Todavia, Ele não se importou com esses questionamentos e tampouco se preocupou em aprimorar os casulos que, dessa forma, ficaram opacos e aderentes. Uma situação estranha: embora sem vislumbre do mundo inteiro, as criaturas pressentiam as suas iguais e a elas se iam unindo. Um magnetismo invencível. Por contatos de casulos procriaram e cada nova criatura herdava o seu próprio invólucro e a mediocridade do mundo ancestral.

Assim foi. E como já era o Sexto Dia daquele trabalho imenso (ou insano?), Ele sentiu-se esgotado, cansado, estafado e (conforme os dias atuais, que segundo Einstein já acontecia) estressado.

Não!

Eu não quero livros de auto-ajuda!

Não! Eu não quero ansiolíticos ou antidepressivos!

Eu quero a paz! A paz da paz, como diria Drumonnd.

Na próxima segunda-feira eu retomarei o trabalho de criar o Mundo. Se . . . Eu. . . quiser! Está claro?

Mas como para Ele não existe a próxima segunda-feira, pois Ele é atemporal, não voltou para concluir a Sua obra. Ele nunca mais voltou.

Ficaram os Homens e as Uvas.

As uvas logo criaram uma maneira de exercitar a sua libertação e se transformaram em vinho. Os Homens seguiram os seus passos e comemoraram a liberdade em relação ao Pai e sugaram o vinho da Mãe. Esbórnia terrível! Devassidão inenarrável! Um horror! Porém, Freud explica.
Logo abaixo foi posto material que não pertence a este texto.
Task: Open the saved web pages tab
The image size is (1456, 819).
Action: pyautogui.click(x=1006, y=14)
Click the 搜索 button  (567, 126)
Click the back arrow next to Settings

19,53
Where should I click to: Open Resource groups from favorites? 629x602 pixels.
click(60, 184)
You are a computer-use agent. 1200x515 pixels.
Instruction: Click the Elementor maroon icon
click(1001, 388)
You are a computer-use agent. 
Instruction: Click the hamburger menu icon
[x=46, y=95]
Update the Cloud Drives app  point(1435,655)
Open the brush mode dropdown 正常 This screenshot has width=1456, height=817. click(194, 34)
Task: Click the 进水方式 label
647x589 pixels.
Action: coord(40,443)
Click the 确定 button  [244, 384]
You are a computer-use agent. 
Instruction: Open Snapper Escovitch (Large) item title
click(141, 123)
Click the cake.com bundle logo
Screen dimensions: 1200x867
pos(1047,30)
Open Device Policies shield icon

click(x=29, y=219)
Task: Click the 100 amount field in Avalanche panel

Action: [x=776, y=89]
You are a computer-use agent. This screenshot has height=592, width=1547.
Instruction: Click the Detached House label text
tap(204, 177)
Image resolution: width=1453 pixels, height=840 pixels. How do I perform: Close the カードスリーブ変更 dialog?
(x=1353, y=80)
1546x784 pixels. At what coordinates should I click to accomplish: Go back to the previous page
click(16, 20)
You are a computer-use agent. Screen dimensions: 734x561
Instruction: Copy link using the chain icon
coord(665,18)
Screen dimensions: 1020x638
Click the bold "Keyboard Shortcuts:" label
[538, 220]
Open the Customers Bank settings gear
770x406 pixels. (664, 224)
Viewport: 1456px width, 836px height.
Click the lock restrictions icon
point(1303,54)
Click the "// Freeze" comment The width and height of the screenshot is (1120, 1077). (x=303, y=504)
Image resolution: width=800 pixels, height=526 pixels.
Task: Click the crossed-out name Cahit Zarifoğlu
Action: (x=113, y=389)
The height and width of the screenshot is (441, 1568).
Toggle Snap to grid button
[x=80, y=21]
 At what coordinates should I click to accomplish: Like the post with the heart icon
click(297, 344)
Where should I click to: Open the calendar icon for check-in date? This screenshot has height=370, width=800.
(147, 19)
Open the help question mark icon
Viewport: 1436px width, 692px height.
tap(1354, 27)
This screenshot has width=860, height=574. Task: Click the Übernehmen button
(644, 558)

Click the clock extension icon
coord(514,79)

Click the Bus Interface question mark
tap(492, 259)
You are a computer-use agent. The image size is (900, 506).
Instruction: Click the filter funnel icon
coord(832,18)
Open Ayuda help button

O vinho da “Mãe Uva”, sua forma original, despertou-os para o fato de que haveria um mundo além do que lhes fora dado. Uma minoria insignificante descobriu (Ave Platão!) que além do vinho, lustrando o seu compartimento, poder-se-ia vislumbrar o que se chamou de “Mundo Maior”. E esta minoria avocou a pretensão de ser a vanguarda da Humanidade. E desde então um escreveu sobre o outro que lhe era igual. Surgiram as “cavernas”, as “gaivotas incansáveis” que voavam sempre para mais longe; as lagartas que se transformaram em borboletas e todos os textos que glorificam a busca, o arrojo e o descortino.

Tal qual as uvas, a Humanidade também se dividiu: a minoria que lustra os casulos e consegue enxergar além assumiu a identidade dos vinhos nobres, reservados ao Supra Sumo da vida. A esmagadora maioria contentou-se com o papel de vinagre que tempera a rotina dos dias iguais.

Tratados de enealogia proliferaram. Biografias ilustres também. Retrata-se o “Mundo Maior” e com alguma insistência a vanguarda iluminada tenta relatar o que enxerga para a patuléia que nada vê.

Os primeiros insistem pois sabem que essa tentativa lhes poupará o desgosto de ter que trabalhar. Os segundos resistem porque intuem que é um desperdício escutar alguém que, nessa crise toda, venha lhes falar de Humanidade, vinhos e uvas. Ora, vá trabalhar! Eu quero lá saber se há outro mundo? Eu quero é Grana. Eu quero é Poder. Eu quero é Segurança. Eu quero ser doce . . . eu quero que me queiram.

E finalizando essas mal traçadas linhas devo dizer-lhe, caro Rousseau, que nos explicou que entre a Liberdade ou a Segurança optamos pela segunda, que você também não pôde sorver o Champanhe, pois nas seguranças dos casulos não há espaço para a garrafa e sequer para a fantasia que dela se desprende.

A segurança do casulo, do cacho, da videira. O que haverá em cada um desses casulos? Será que a Alma que ali está aprisionada voa?